#### Problem description
Make an exact copy of the listing below.
--*--
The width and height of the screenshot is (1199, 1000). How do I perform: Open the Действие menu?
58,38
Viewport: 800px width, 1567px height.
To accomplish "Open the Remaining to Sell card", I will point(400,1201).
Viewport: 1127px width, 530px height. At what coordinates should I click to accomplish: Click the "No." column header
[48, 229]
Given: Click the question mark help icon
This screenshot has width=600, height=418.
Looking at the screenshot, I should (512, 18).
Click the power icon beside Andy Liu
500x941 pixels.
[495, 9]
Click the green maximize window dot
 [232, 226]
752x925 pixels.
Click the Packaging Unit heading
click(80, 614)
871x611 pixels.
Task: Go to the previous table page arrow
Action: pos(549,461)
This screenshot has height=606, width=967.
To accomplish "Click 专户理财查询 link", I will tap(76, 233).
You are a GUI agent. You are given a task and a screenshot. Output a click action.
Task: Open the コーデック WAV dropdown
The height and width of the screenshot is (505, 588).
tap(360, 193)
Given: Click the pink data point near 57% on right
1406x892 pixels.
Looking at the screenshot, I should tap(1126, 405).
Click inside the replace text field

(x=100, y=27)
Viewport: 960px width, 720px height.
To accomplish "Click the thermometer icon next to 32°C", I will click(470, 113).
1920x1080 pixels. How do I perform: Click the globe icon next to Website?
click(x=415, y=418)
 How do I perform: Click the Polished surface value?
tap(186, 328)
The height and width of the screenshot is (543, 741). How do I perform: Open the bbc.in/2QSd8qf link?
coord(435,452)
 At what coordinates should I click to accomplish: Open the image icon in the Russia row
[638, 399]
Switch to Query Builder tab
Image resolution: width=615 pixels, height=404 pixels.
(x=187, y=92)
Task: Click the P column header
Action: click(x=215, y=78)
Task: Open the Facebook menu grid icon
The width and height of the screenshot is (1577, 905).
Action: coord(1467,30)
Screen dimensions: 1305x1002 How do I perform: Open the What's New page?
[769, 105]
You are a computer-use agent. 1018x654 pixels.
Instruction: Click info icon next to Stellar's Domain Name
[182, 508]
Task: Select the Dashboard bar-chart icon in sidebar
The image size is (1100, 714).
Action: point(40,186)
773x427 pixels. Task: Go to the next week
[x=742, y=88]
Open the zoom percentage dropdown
--*--
#### Response
The width and height of the screenshot is (1199, 1000). How do I perform: Open the Действие menu?
58,38
Viewport: 800px width, 1567px height.
To accomplish "Open the Remaining to Sell card", I will point(400,1201).
Viewport: 1127px width, 530px height. At what coordinates should I click to accomplish: Click the "No." column header
[48, 229]
Given: Click the question mark help icon
This screenshot has width=600, height=418.
Looking at the screenshot, I should (512, 18).
Click the power icon beside Andy Liu
500x941 pixels.
[495, 9]
Click the green maximize window dot
 [232, 226]
752x925 pixels.
Click the Packaging Unit heading
click(80, 614)
871x611 pixels.
Task: Go to the previous table page arrow
Action: pos(549,461)
This screenshot has height=606, width=967.
To accomplish "Click 专户理财查询 link", I will tap(76, 233).
You are a GUI agent. You are given a task and a screenshot. Output a click action.
Task: Open the コーデック WAV dropdown
The height and width of the screenshot is (505, 588).
tap(360, 193)
Given: Click the pink data point near 57% on right
1406x892 pixels.
Looking at the screenshot, I should tap(1126, 405).
Click inside the replace text field

(x=100, y=27)
Viewport: 960px width, 720px height.
To accomplish "Click the thermometer icon next to 32°C", I will click(470, 113).
1920x1080 pixels. How do I perform: Click the globe icon next to Website?
click(x=415, y=418)
 How do I perform: Click the Polished surface value?
tap(186, 328)
The height and width of the screenshot is (543, 741). How do I perform: Open the bbc.in/2QSd8qf link?
coord(435,452)
 At what coordinates should I click to accomplish: Open the image icon in the Russia row
[638, 399]
Switch to Query Builder tab
Image resolution: width=615 pixels, height=404 pixels.
(x=187, y=92)
Task: Click the P column header
Action: click(x=215, y=78)
Task: Open the Facebook menu grid icon
The width and height of the screenshot is (1577, 905).
Action: coord(1467,30)
Screen dimensions: 1305x1002 How do I perform: Open the What's New page?
[769, 105]
You are a computer-use agent. 1018x654 pixels.
Instruction: Click info icon next to Stellar's Domain Name
[182, 508]
Task: Select the Dashboard bar-chart icon in sidebar
The image size is (1100, 714).
Action: point(40,186)
773x427 pixels. Task: Go to the next week
[x=742, y=88]
Open the zoom percentage dropdown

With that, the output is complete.